■ Provided text
::::

In 11 days, you can tour three different regions of Spain and not just visit highlight locales but also enjoy memorable meals. The adventure begins in Barcelona with a cooking class taught by a master chef and continues to Madrid for tours of the city's most famous sights. Then, you'll head down to Andalusia, a region rich in Moorish culture, ancient fortresses, and an incredible tapas culture.


  • Take a private cooking class in Barcelona taught by a master chef
  • Enjoy an exclusive flamenco show at a local venue
  • Discover Madrid's rich history on a private tour of the city
  • Tour the palace/fortress Alhambra, in Grenada
  • Visit some of the highlights of Andalusia, like Málaga

Brief Itinerary

Day Highlights Overnight
Day 1 Arrive in Barcelona, Explore the City Barcelona
Day 2 Private Tour of Barcelona by Land & Air Barcelona
Day 3 Private Cooking Class with a Master Chef Barcelona
Day 4 Train to Madrid, Free Afternoon Madrid
Day 5 Private City Tour, Discover Madrid's Royal Legacy Madrid
Day 6 Free Day in Madrid, Evening Flamenco Show Madrid
Day 7 Train to Málaga, Explore Málaga
Day 8 Picasso Museum & Food Tour Málaga
Day 9 Pilgrimage Walk from Málaga Málaga
Day 10 Day Trip to Granada, Tour the Alhambra Málaga
Day 11 Depart Málaga  

Detailed Itinerary

Day 1: Arrive in Barcelona, Explore the City

Traditional street in Barcelona's Poble Espanyol
Traditional street in Barcelona's Poble Espanyol

Welcome to Spain! Upon arrival at Barcelona's El Prat Airport, a private driver will transfer you into the city, where you can check into your four-star hotel and unwind. You'll then have the afternoon free to explore on a self-guided tour.

::::

■ Exercise input

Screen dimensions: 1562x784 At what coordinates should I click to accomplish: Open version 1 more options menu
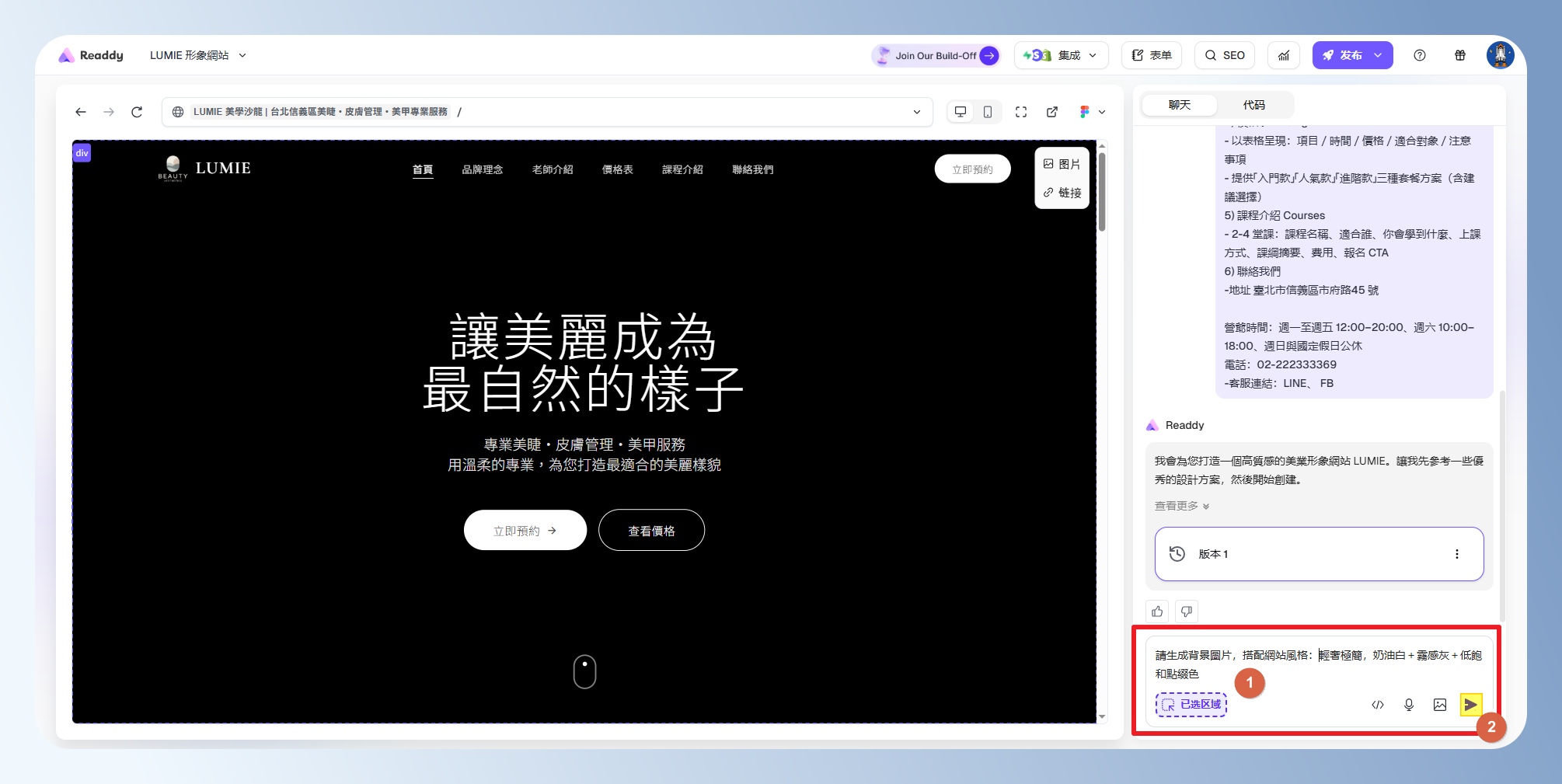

::::

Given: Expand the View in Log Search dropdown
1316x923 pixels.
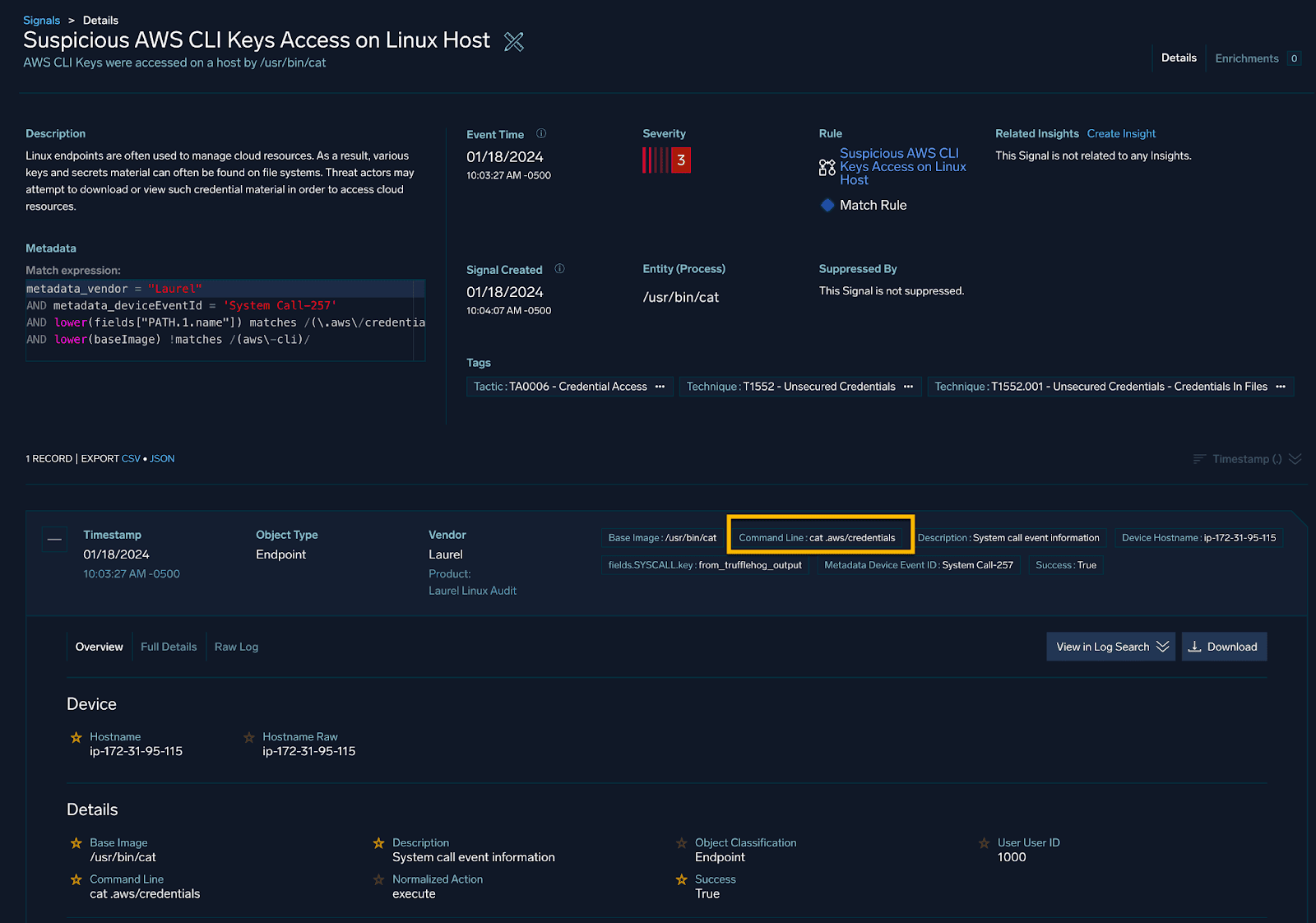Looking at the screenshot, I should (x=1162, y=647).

::::

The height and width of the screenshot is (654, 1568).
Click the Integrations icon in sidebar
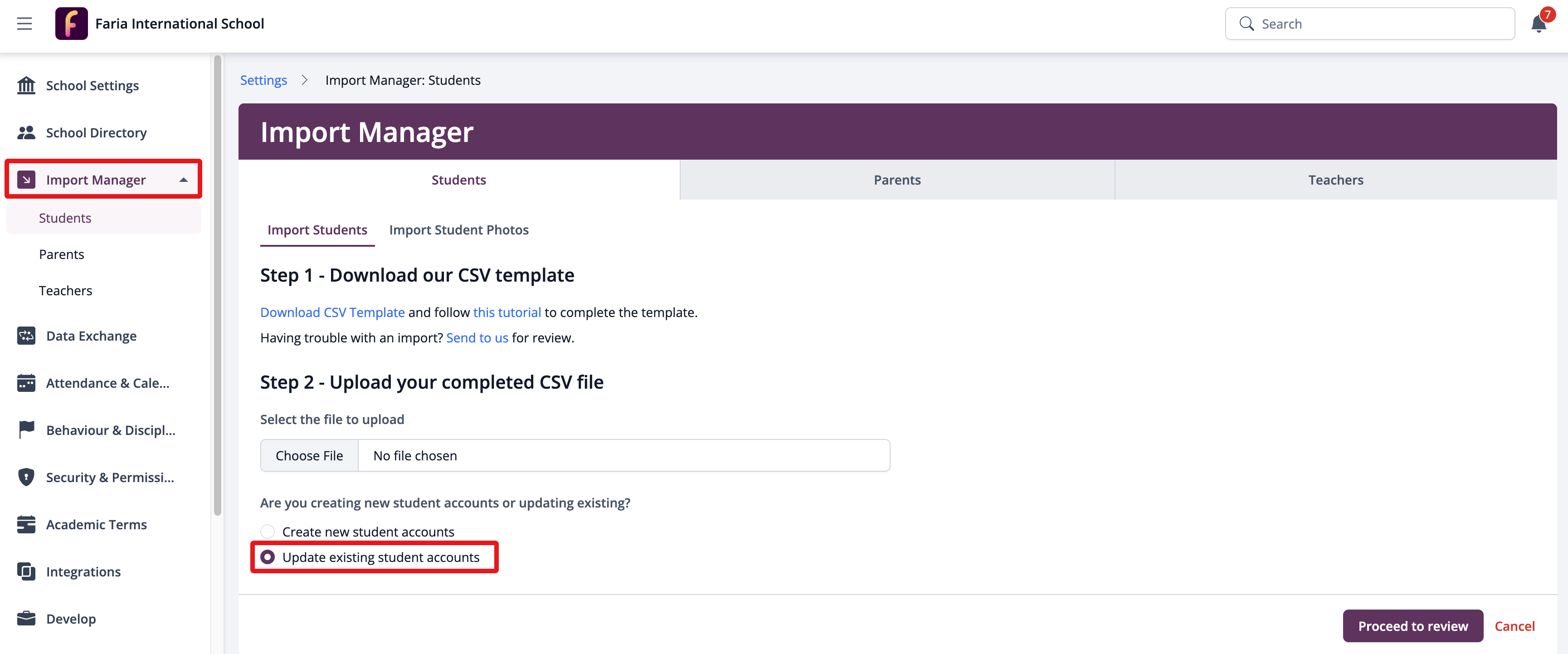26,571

::::

■ The tasks
(A) According to the Spain itinerary, at which airport do travelers arrive in Barcelona?
(B) Reproduce the lines in the records from the line with "Given: Expand the View in Log Search dropdown" to the line with "Looking at the", and leave the pictures out of your answer.
The records have nothing to do with the Spain itinerary.

■ Solutions below
(A) Travelers arrive at Barcelona's El Prat Airport.

(B)
Given: Expand the View in Log Search dropdown
1316x923 pixels.
Looking at the screenshot, I should (x=1162, y=647).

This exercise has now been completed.